Your assignment — Once the line with "Click the line" has been located in the records below, set down that line and all subsequent lines exactly, omitting the pictures.

Data supplied —
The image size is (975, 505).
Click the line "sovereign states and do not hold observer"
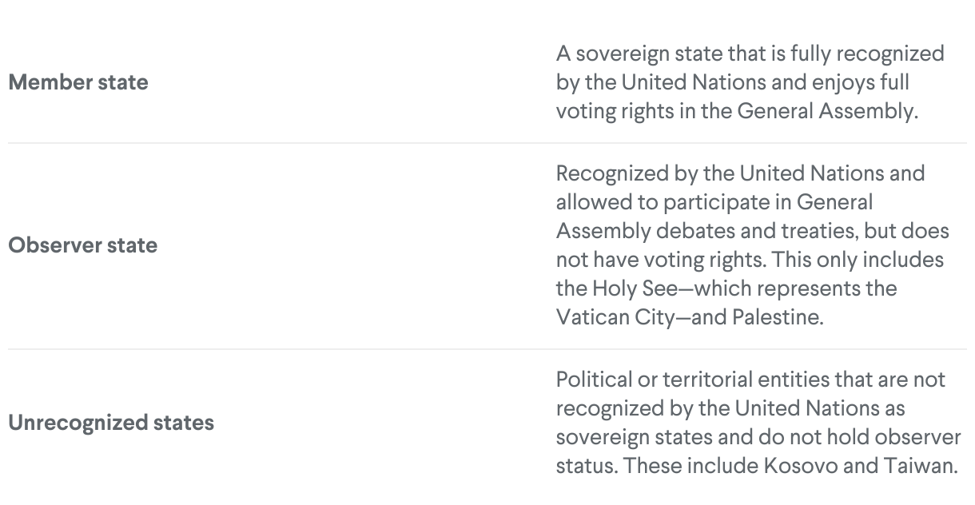coord(758,437)
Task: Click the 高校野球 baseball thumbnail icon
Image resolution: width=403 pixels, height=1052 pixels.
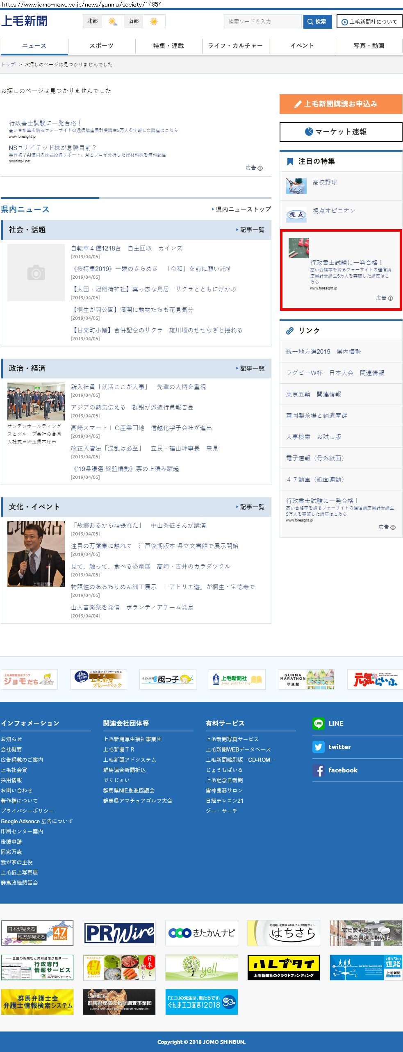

Answer space —
Click the line "sovereign states and do not hold observer"
coord(758,437)
Task: Click the 高校野球 baseball thumbnail icon
Image resolution: width=403 pixels, height=1052 pixels.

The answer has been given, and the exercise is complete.